What are the impacts of isolation and loneliness for everyone in the context of the current pandemic?
With the pandemic going on, the best thing you can do for protecting yourself as well as your community, is to self-isolate and avoid social contact. However, this can be detrimental for some individuals as it increases the risk of loneliness and adds to the negative health consequences that are associated with loneliness.
Loneliness in itself has been a major cause of concern around the world before the pandemic. Chronic loneliness is highly damaging not only to our psychological health but also to our physical health. It increases stress, risk of heart disease, higher chances of substance abuse and general poor health.
Social contact and human connection is known to be vital for our overall sense of wellbeing. It is also a common coping mechanism for a lot of mental health issues like stress, depression and suicide of which loneliness is a common symptom. Social isolation and loneliness can unfortunately often go hand in hand, causing poorer mental and physical health.
For some communities, there is an increased chance of loneliness and mental health challenges due to hostility from society.
Why is the LGBTQIA+ community more vulnerable?
Even during normal times, the LGBTQIA+ community has a lot of challenges to face in various aspects, including mental health.
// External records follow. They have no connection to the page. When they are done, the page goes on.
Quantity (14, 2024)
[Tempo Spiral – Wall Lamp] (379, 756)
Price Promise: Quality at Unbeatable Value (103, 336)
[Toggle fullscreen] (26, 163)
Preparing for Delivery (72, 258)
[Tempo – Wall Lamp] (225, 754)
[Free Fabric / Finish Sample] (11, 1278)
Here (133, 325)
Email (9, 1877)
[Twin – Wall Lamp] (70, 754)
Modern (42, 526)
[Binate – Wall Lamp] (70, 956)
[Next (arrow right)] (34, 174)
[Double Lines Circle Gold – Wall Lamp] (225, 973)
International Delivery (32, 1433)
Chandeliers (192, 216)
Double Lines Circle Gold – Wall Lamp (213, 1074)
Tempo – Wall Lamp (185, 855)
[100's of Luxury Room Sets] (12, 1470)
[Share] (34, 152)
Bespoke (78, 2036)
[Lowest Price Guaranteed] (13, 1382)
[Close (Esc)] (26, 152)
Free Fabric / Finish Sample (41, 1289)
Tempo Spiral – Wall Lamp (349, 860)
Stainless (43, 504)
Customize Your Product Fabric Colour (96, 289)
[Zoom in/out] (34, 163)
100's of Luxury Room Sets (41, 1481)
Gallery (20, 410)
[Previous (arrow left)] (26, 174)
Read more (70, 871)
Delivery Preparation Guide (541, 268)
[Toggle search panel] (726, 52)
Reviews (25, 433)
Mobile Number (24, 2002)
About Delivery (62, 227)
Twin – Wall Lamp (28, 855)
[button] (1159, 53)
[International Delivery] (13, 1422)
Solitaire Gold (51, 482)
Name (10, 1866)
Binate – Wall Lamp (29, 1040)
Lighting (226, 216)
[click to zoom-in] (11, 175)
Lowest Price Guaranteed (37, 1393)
Hence, it’s not a surprise that there is an increased risk for exacerbation of mental health issues for the LGBTQIA+ community which has been disproportionately affected by the pandemic. There are certain factors that make them more vulnerable and put them at a higher risk.
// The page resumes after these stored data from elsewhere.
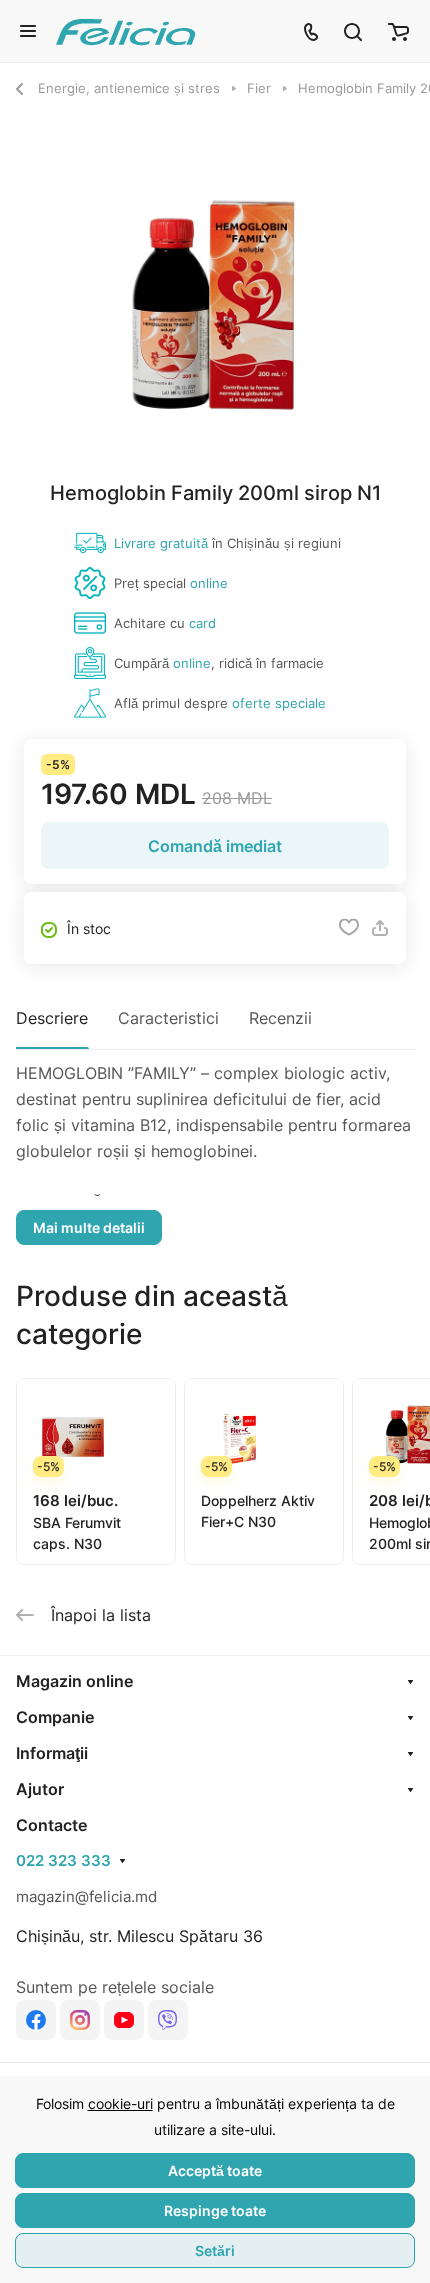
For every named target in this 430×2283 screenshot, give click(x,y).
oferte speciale (279, 703)
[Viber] (168, 2020)
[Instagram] (80, 2020)
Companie (55, 1717)
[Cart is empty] (398, 31)
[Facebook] (36, 2020)
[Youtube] (124, 2020)
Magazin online (74, 1681)
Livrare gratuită (161, 543)
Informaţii (52, 1753)
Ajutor (40, 1789)
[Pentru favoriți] (349, 928)
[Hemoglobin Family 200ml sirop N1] (215, 307)
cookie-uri (120, 2103)
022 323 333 (63, 1861)
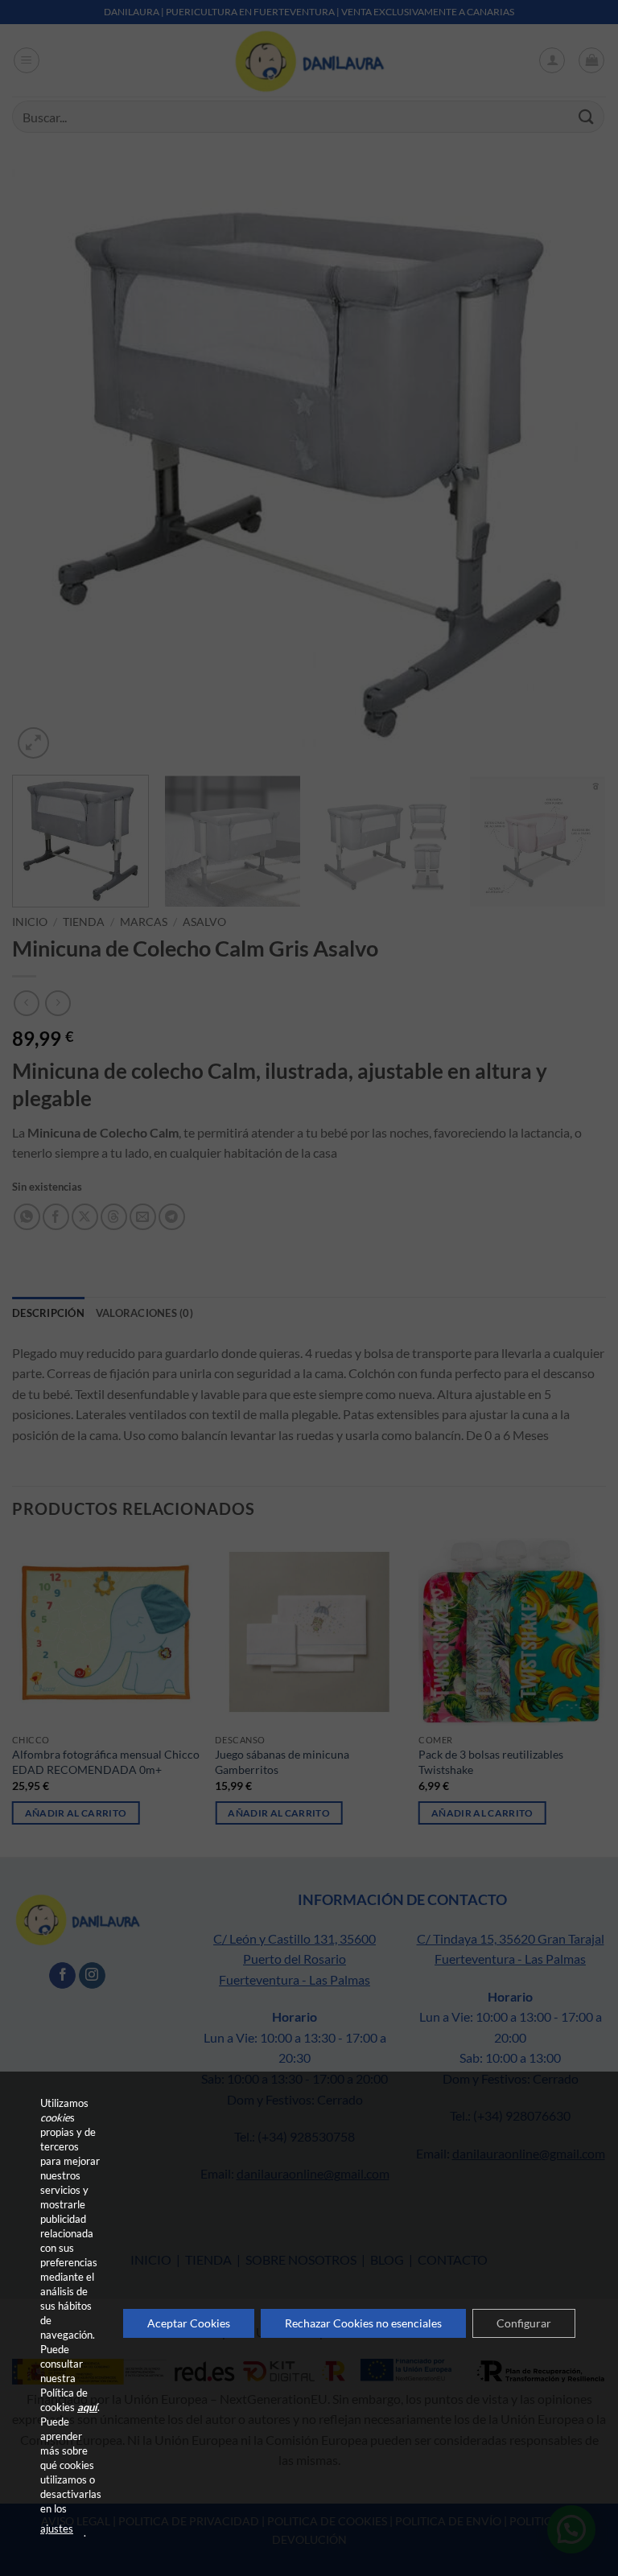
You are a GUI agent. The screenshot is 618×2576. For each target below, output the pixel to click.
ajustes (56, 2528)
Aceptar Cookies (188, 2323)
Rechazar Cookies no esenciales (363, 2323)
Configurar (523, 2323)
- Discrimination and hostility from society
- Lack of access to support
- Potential increased risk of unemployment
- Unsafe family environments
- Housing instability
All these factors coupled together along with unsupportiveness, results in a higher degree of loneliness that can eventually lead to further mental health challenges.
How does it affect mental health?
Older people from the LGBTQIA+ community are particularly more vulnerable as they are less likely to have partners, children or any supportive family members and hence no one to play the role of a caregiver. For students or individuals that have lost their jobs, the quarantine period may have resulted in them having to move back with unsupportive or even abusive family members which can have a disastrous impact on their mental health and can cause them to “go back into the closet” or come out to potentially unsupportive family members. Hence these safety measures like social/physical distancing that have been put into place are not necessarily “safe” for all communities.
Social isolation could also have resulted in a loss of access to a safe haven and supporting community for these individuals. Some research has found that individuals of the LGBTQIA+ community are more likely to subject themselves to harmful coping strategies such as alcohol, drugs and other forms of substance abuse. Social isolation can also potentially exacerbate any underlying mental health issues that they have previously made progress on.
What can help?
It is crucial that we increase access for the LGBTQIA+ community to a wide range of support, resources and organizations where they can feel less lonely. Extensive efforts must be made to ensure that the individuals of the LGBTQIA+ community know that they are not alone and feel encouraged to seek support, especially through online means.
- Staying engaged with the LGBTQIA+ community – joining or volunteering for a LGBT focused organization or community can give you a sense of purpose.
- Network of support – you can find a network of people for support online on various platforms, especially on social media or other organizations and resources. When things are challenging, this can be a great source of support and a way of feeling less alone.
- Staying connected – set up weekly, scheduled telephone calls with volunteers, family members, and friends. Celebrate little things like having a virtual birthday or graduation party.
- Taking up goal-oriented leisure activities – such as perfecting the art of baking bread or learning a new language. You can also find an online buddy to do this with which can pose as a distraction when/if you need it.
LGBTQIA+ Organizations and Resources in the UK
- Albert Kennedy Trust (UK) – Supports lgbtq+ young people aged 16-25 who are facing or experiencing homelessness or living in a hostile environment.
- Gendered Intelligence (UK) – Working with the trans community and those who impact on trans lives with a particular focus on supporting young trans people under the age of 21.
- Stonewall and LGBT Consortium (UK) – services that enable you to find LGBT mental health services in your local area.
Let’s build and add to our communities and our people at this time.